**Supplied records:**
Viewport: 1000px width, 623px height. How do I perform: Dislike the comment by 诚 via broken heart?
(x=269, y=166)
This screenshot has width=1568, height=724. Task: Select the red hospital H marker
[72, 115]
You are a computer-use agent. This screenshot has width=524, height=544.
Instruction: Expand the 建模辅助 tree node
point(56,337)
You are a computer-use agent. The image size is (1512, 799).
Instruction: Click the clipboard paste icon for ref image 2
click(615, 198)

* * *

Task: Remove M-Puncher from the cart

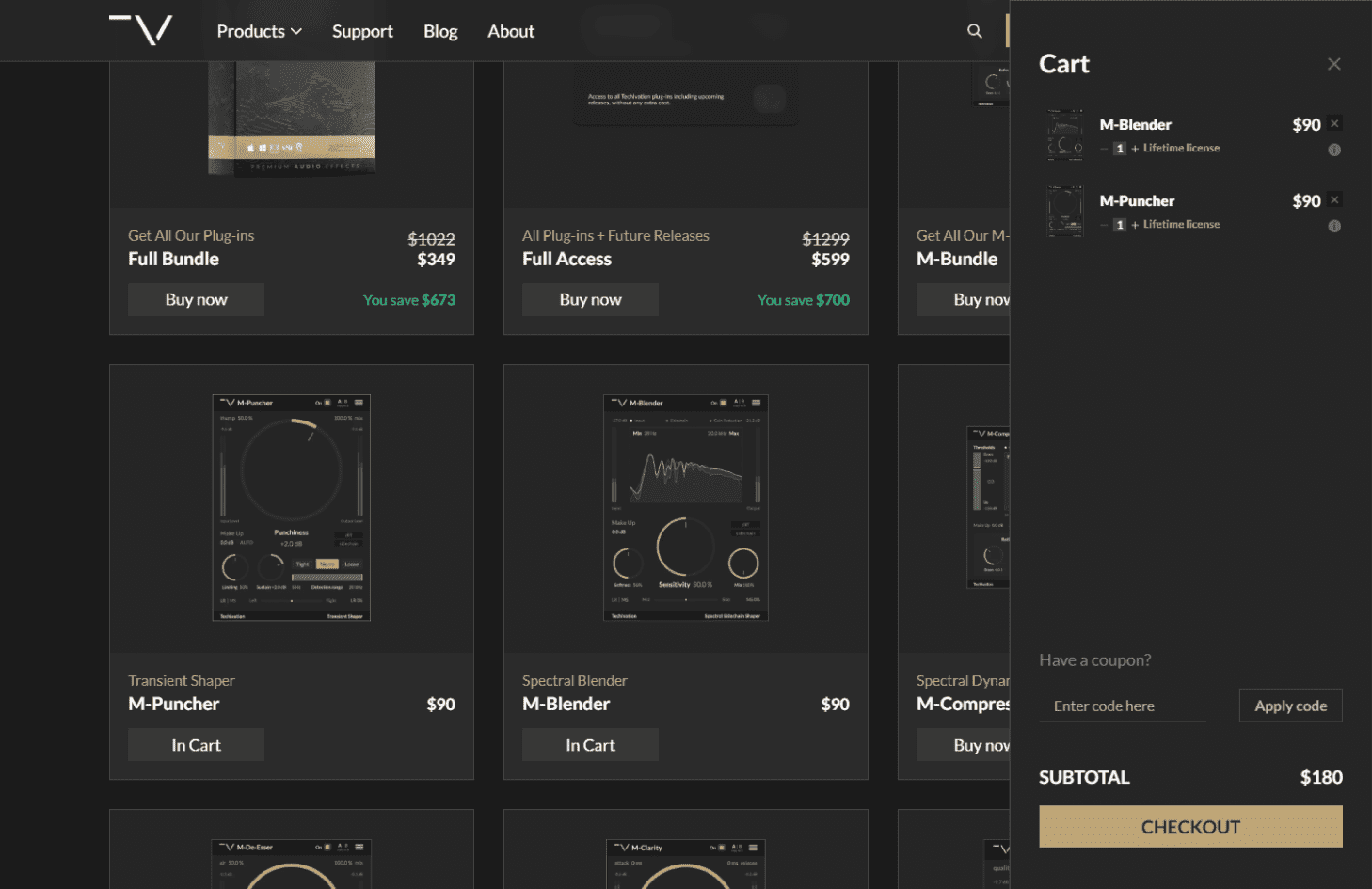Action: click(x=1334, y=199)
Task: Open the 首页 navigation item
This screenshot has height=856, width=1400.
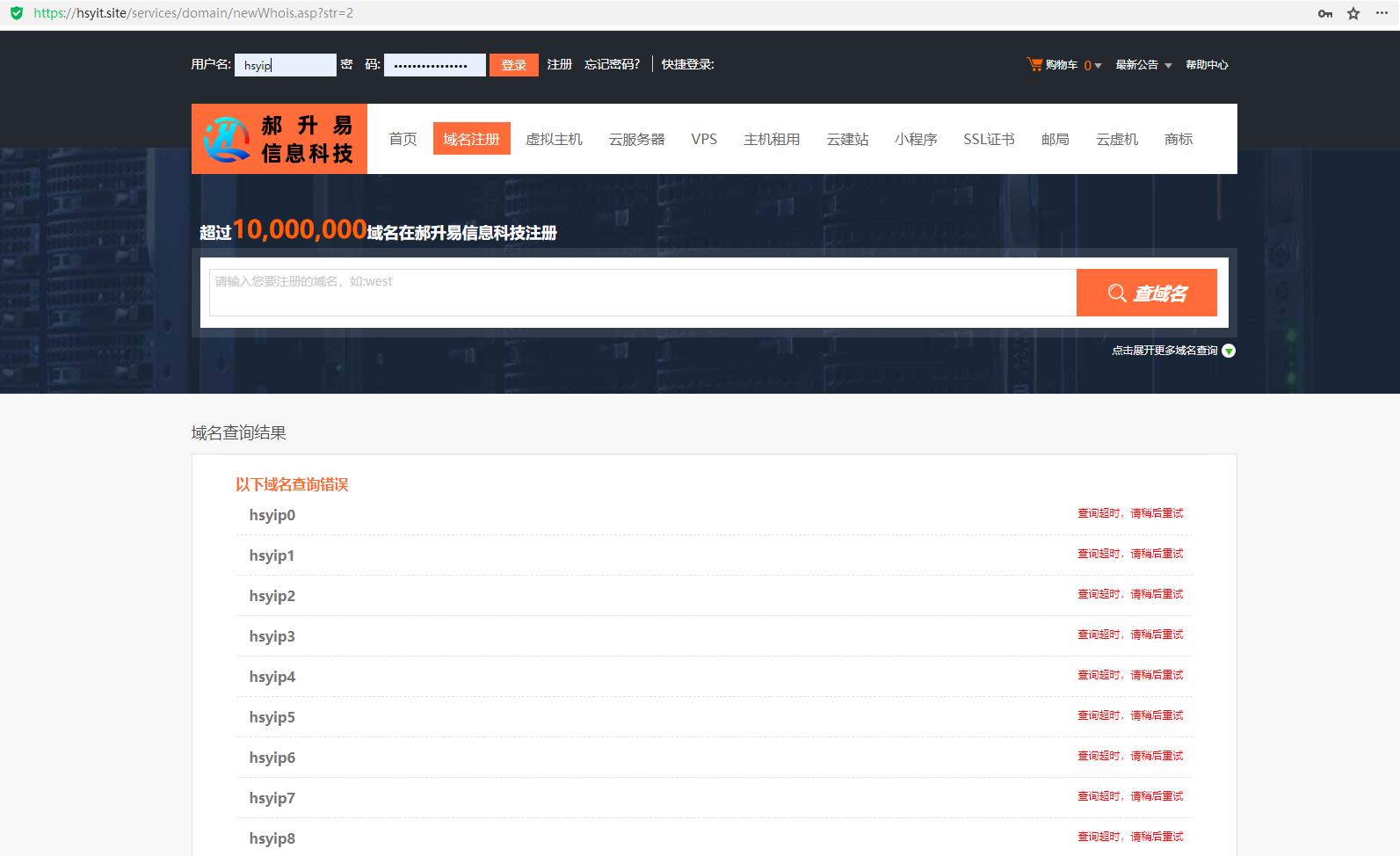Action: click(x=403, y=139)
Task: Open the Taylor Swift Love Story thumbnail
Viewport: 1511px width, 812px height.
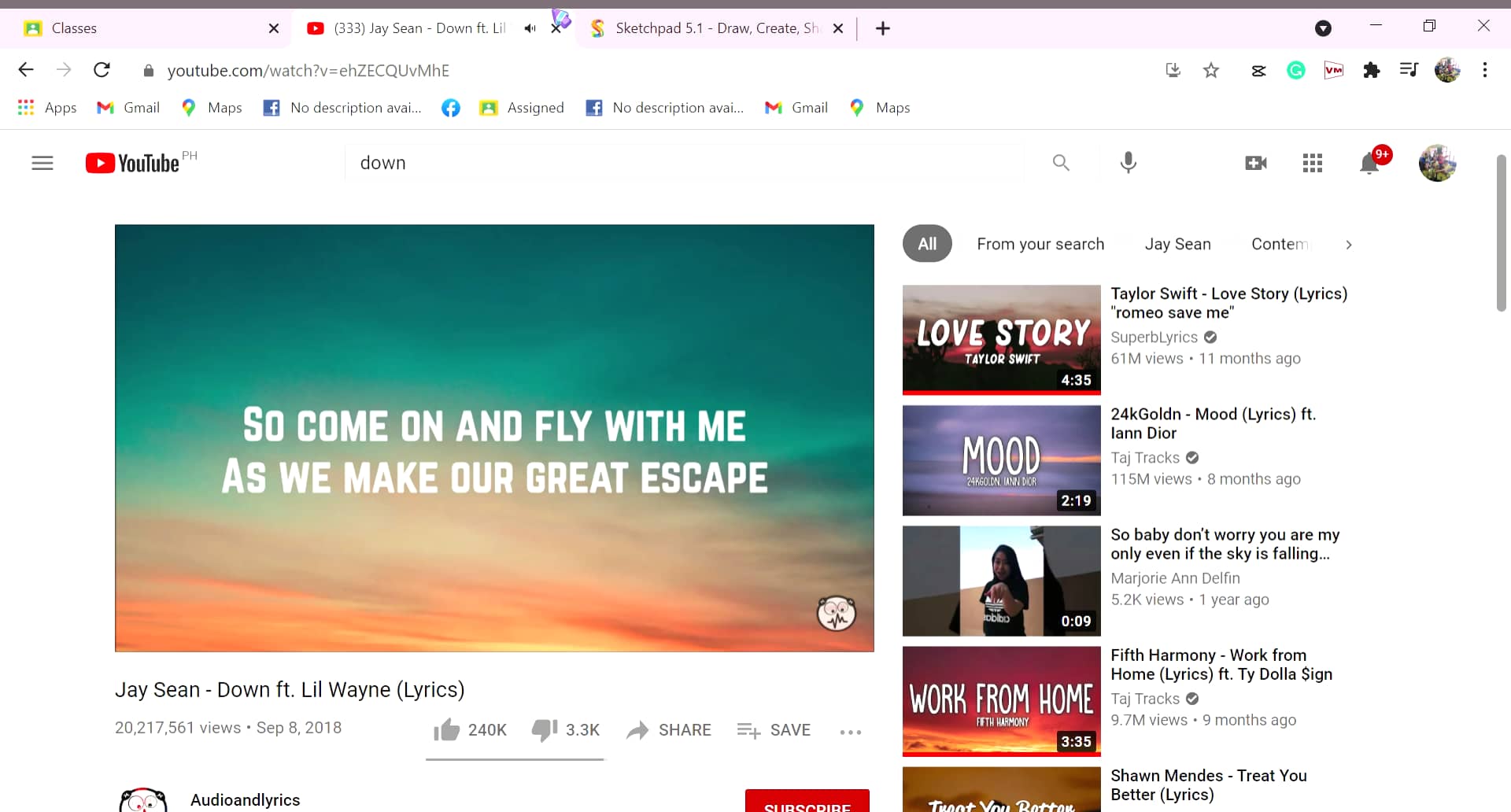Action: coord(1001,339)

--

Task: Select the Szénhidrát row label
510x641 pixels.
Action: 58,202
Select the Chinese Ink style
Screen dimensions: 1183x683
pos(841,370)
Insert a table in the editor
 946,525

**What is being asked:** Give the part of the material that opens with the line containing "Task: Open the 首页 navigation item" and closes with the line containing "Action: coord(1001,339)" as a numbered list, both of those lines included and any blank lines omitted. Leave the pictures out of the answer.

**Answer to the exercise:**
1. Task: Open the 首页 navigation item
2. This screenshot has height=856, width=1400.
3. Action: click(x=403, y=139)
4. Task: Open the Taylor Swift Love Story thumbnail
5. Viewport: 1511px width, 812px height.
6. Action: coord(1001,339)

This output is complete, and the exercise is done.